> [WRITTEN PROBLEM] Copy out everything in the records from the line that contains "Given: Open Flight" down to the line that contains "point(11,104)", both of those lines included, reproducing each line verbatim.
===== DATA FOR THE TASK
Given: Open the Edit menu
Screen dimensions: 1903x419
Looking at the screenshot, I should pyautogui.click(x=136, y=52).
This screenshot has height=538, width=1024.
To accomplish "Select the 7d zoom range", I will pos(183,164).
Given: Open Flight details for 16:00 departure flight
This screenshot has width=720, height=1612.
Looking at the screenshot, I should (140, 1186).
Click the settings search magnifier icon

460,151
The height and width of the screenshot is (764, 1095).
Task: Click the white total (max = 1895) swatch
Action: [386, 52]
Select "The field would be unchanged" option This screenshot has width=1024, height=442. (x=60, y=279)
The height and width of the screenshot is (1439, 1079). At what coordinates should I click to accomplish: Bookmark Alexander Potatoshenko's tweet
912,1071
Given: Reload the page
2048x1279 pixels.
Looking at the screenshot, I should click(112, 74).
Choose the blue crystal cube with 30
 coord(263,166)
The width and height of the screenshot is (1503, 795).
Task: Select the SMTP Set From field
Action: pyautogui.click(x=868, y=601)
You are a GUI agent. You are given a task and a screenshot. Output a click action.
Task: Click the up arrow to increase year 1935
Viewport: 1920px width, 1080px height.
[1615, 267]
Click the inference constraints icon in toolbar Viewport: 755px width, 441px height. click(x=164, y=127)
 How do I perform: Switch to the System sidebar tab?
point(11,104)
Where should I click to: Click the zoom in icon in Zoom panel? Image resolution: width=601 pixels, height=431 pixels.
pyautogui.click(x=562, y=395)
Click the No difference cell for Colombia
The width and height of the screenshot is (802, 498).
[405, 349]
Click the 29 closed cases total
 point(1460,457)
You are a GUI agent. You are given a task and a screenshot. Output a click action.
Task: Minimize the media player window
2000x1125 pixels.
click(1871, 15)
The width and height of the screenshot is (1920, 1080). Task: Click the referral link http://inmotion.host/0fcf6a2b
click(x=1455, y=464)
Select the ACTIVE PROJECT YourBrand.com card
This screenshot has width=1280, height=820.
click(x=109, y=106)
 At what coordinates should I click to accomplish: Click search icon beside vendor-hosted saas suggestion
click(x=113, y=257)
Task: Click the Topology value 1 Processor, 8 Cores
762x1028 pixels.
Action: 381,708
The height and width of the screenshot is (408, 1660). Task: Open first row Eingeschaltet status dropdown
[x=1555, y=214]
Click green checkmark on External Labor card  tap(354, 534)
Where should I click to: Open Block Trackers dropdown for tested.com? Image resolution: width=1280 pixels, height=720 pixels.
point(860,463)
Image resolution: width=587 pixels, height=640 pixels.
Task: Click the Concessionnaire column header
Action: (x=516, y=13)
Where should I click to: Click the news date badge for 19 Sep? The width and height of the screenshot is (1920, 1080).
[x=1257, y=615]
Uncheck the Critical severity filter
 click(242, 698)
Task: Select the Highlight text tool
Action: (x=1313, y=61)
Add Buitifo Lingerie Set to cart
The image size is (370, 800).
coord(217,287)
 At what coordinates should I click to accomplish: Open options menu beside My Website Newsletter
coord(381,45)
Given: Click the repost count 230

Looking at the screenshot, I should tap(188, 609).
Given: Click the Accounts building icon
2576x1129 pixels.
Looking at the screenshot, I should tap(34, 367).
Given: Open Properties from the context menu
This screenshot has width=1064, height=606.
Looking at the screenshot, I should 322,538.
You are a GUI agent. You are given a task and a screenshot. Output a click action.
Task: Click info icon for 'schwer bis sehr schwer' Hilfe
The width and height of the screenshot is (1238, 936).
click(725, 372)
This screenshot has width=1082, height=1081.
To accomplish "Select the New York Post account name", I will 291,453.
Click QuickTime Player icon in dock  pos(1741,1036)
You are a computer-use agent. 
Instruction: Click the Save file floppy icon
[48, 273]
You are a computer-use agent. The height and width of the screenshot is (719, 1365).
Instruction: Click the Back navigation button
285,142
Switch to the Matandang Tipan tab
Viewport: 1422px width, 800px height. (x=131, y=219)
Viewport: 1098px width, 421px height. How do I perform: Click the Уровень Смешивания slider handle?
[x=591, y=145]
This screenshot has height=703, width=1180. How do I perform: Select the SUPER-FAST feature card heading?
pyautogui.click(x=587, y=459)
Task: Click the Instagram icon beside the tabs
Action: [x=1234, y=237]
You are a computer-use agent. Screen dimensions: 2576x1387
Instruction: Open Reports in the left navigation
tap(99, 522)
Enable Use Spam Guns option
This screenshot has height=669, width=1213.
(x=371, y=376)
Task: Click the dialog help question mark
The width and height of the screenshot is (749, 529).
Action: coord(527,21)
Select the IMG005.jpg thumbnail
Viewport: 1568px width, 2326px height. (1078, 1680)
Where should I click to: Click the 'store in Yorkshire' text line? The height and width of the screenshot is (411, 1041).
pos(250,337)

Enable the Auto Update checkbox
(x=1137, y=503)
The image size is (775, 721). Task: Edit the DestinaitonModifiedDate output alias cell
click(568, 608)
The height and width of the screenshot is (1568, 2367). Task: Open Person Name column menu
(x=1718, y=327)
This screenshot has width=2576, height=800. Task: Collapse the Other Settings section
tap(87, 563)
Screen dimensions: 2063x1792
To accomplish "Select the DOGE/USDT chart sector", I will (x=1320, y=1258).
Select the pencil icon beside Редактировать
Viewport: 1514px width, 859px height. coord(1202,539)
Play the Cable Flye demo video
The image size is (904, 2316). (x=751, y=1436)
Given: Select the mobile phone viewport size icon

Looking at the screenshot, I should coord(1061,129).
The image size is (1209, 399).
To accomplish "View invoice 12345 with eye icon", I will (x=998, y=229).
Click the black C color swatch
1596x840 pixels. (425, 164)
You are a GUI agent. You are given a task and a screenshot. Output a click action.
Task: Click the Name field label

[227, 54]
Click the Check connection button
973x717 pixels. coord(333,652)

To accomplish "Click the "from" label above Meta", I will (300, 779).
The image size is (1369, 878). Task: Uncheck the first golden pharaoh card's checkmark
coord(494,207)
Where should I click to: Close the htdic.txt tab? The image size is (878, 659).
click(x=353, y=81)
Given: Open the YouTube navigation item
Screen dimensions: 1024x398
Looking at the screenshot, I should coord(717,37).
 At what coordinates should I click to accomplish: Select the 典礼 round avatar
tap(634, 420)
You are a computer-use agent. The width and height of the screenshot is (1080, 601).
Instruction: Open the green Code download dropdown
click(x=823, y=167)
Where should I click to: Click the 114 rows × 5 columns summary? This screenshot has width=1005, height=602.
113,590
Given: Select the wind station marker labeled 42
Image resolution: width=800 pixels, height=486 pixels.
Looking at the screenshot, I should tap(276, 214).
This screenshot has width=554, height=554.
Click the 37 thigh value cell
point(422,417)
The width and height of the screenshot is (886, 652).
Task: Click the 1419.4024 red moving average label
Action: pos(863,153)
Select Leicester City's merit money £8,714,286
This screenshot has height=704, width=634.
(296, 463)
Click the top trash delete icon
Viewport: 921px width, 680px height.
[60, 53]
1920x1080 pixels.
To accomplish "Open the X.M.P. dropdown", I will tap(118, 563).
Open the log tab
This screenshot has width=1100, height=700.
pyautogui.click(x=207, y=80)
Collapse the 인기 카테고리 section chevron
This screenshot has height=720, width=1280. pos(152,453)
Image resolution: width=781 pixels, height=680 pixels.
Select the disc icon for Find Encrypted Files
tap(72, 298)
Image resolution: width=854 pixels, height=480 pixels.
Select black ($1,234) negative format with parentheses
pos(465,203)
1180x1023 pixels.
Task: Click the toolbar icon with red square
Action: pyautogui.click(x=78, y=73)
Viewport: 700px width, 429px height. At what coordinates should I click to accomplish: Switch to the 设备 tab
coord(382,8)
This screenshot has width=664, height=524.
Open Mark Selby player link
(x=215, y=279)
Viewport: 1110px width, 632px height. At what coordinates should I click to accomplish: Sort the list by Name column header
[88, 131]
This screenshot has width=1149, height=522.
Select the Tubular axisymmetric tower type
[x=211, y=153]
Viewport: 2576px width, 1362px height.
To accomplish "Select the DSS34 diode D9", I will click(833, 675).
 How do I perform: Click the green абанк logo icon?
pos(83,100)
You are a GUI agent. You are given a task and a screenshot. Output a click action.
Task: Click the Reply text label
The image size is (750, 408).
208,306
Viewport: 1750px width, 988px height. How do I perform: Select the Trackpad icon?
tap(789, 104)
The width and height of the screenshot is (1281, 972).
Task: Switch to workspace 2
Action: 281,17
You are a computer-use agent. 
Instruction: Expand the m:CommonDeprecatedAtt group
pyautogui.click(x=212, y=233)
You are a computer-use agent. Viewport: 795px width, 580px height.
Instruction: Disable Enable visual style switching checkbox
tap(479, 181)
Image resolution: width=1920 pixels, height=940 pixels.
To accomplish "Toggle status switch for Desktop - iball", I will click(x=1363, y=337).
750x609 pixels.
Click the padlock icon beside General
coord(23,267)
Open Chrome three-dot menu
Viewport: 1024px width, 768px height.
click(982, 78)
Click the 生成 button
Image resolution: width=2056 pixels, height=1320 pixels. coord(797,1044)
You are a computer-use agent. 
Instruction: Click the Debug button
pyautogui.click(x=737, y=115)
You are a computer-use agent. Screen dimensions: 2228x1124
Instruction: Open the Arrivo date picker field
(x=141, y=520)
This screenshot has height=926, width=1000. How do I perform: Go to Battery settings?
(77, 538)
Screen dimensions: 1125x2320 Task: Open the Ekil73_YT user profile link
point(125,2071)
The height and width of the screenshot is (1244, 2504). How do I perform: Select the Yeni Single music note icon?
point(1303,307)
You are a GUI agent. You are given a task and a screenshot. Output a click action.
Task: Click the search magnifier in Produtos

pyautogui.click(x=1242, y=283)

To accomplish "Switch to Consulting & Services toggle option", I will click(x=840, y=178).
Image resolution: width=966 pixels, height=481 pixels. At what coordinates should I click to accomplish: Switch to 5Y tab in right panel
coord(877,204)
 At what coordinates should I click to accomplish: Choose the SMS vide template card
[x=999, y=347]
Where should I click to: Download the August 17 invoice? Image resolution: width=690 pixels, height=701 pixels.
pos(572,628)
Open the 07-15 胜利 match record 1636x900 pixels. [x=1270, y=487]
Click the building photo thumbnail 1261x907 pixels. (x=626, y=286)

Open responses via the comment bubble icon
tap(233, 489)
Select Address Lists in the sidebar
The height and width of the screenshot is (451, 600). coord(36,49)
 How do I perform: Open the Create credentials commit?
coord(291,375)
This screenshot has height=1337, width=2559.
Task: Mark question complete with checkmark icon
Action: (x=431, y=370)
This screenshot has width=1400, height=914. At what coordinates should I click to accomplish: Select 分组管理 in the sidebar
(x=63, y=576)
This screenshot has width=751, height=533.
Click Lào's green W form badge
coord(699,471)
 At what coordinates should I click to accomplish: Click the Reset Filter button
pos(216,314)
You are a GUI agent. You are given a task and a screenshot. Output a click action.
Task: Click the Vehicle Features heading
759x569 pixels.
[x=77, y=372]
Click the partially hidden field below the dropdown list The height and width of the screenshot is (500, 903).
==========
> [THE SOLUTION]
Given: Open Flight details for 16:00 departure flight
This screenshot has width=720, height=1612.
Looking at the screenshot, I should (140, 1186).
Click the settings search magnifier icon

460,151
The height and width of the screenshot is (764, 1095).
Task: Click the white total (max = 1895) swatch
Action: [386, 52]
Select "The field would be unchanged" option This screenshot has width=1024, height=442. (x=60, y=279)
The height and width of the screenshot is (1439, 1079). At what coordinates should I click to accomplish: Bookmark Alexander Potatoshenko's tweet
912,1071
Given: Reload the page
2048x1279 pixels.
Looking at the screenshot, I should click(112, 74).
Choose the blue crystal cube with 30
 coord(263,166)
The width and height of the screenshot is (1503, 795).
Task: Select the SMTP Set From field
Action: pyautogui.click(x=868, y=601)
You are a GUI agent. You are given a task and a screenshot. Output a click action.
Task: Click the up arrow to increase year 1935
Viewport: 1920px width, 1080px height.
[1615, 267]
Click the inference constraints icon in toolbar Viewport: 755px width, 441px height. click(x=164, y=127)
 How do I perform: Switch to the System sidebar tab?
point(11,104)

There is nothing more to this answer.